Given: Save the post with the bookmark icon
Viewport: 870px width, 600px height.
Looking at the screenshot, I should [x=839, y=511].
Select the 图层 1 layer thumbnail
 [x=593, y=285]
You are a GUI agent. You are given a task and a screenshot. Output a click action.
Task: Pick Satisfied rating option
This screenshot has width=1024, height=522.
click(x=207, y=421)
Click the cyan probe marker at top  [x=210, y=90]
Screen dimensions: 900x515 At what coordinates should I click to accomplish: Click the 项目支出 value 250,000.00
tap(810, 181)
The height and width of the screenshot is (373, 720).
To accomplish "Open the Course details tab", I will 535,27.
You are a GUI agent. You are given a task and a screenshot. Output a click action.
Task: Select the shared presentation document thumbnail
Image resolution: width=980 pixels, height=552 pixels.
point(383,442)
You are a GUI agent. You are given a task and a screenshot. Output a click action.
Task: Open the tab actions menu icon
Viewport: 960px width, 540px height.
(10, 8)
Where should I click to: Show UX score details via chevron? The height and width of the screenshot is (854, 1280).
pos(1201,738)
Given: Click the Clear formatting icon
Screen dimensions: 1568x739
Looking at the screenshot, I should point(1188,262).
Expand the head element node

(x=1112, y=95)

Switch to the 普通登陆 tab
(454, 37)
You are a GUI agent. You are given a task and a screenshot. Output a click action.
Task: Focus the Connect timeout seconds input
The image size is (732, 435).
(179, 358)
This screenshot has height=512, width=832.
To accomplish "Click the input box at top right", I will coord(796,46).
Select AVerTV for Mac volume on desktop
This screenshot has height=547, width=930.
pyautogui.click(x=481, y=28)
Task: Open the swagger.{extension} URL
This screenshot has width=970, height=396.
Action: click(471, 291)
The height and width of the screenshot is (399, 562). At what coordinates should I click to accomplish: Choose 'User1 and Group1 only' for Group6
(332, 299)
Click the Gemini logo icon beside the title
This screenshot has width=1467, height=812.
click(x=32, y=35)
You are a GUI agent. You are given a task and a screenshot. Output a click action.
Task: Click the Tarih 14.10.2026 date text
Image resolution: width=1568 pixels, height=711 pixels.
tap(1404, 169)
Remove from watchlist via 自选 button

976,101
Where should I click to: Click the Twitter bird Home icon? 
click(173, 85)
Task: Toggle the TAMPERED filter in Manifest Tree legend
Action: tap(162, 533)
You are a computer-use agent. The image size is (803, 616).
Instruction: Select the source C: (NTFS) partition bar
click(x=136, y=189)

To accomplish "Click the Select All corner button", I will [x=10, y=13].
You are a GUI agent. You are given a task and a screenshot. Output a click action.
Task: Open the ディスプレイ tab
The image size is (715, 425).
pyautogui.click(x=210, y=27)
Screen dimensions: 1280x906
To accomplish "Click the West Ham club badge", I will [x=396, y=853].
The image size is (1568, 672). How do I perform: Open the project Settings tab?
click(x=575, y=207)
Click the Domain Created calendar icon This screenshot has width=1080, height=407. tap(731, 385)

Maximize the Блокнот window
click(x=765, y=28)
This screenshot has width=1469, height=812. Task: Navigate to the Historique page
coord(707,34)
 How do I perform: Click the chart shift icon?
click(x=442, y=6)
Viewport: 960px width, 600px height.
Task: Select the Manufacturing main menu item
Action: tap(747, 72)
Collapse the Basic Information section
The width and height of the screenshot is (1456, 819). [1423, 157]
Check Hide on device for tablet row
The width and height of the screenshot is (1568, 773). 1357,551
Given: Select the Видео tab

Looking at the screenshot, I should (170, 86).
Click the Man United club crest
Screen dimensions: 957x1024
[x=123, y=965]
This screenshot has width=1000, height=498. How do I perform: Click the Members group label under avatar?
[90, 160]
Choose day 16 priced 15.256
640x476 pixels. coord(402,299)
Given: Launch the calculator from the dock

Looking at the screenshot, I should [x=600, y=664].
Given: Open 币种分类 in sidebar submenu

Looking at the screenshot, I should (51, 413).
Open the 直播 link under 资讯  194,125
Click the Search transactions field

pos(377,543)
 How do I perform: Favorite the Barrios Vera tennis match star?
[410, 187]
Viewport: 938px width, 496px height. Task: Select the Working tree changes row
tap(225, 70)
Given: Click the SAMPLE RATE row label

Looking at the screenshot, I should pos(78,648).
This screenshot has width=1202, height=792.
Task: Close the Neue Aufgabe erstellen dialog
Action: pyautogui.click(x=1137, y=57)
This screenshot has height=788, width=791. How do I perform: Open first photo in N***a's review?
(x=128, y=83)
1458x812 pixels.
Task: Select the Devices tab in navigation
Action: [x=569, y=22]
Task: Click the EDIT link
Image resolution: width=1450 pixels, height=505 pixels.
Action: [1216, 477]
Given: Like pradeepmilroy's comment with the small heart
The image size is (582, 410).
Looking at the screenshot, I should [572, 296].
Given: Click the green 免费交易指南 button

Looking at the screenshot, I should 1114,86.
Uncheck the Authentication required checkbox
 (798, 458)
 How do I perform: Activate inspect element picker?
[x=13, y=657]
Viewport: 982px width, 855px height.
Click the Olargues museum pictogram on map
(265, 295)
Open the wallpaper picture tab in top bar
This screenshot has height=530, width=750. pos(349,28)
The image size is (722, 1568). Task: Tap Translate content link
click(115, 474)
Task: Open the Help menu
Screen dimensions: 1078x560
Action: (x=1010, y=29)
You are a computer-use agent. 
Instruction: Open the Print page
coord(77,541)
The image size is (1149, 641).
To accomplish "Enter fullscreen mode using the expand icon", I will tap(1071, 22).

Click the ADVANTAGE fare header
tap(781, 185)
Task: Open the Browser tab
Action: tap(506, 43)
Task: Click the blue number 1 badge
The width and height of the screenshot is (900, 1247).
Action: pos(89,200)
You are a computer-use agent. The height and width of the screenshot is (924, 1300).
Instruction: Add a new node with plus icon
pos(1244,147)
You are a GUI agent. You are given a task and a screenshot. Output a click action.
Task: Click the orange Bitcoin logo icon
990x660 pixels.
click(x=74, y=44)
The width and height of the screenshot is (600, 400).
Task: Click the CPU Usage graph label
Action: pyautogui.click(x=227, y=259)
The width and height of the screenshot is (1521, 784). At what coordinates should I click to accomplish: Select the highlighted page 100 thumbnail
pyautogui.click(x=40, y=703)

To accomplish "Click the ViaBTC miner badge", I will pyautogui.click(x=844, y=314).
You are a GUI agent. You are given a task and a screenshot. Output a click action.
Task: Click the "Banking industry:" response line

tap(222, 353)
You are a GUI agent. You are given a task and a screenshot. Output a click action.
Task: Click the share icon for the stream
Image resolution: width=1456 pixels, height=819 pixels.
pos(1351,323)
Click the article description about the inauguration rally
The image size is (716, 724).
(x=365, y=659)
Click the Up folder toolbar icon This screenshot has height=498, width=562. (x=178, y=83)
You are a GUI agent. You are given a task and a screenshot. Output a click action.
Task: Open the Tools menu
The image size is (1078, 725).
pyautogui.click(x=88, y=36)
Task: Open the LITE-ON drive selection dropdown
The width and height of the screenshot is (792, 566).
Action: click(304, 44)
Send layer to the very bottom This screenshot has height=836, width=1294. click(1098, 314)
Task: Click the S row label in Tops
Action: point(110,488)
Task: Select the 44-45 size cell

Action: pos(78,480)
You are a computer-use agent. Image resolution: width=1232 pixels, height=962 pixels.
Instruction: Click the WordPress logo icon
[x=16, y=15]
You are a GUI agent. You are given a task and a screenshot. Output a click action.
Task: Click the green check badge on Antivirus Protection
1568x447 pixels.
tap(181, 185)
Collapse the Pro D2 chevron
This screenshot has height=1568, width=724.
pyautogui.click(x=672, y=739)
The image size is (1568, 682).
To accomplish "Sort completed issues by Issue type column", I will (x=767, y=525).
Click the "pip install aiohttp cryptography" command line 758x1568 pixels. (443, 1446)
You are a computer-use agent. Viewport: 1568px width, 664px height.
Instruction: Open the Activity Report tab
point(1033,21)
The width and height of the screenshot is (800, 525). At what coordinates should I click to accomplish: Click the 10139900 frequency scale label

What the task asks: Set down, exactly as they appear above, all lines from the one that has "This screenshot has width=1467, height=812." down to the one that has "You are a computer-use agent. The image", including those two and no others.

Result of the exercise:
This screenshot has width=1467, height=812.
click(x=32, y=35)
You are a GUI agent. You are given a task and a screenshot. Output a click action.
Task: Click the Tarih 14.10.2026 date text
Image resolution: width=1568 pixels, height=711 pixels.
tap(1404, 169)
Remove from watchlist via 自选 button

976,101
Where should I click to: Click the Twitter bird Home icon? 
click(173, 85)
Task: Toggle the TAMPERED filter in Manifest Tree legend
Action: tap(162, 533)
You are a computer-use agent. The image size is (803, 616).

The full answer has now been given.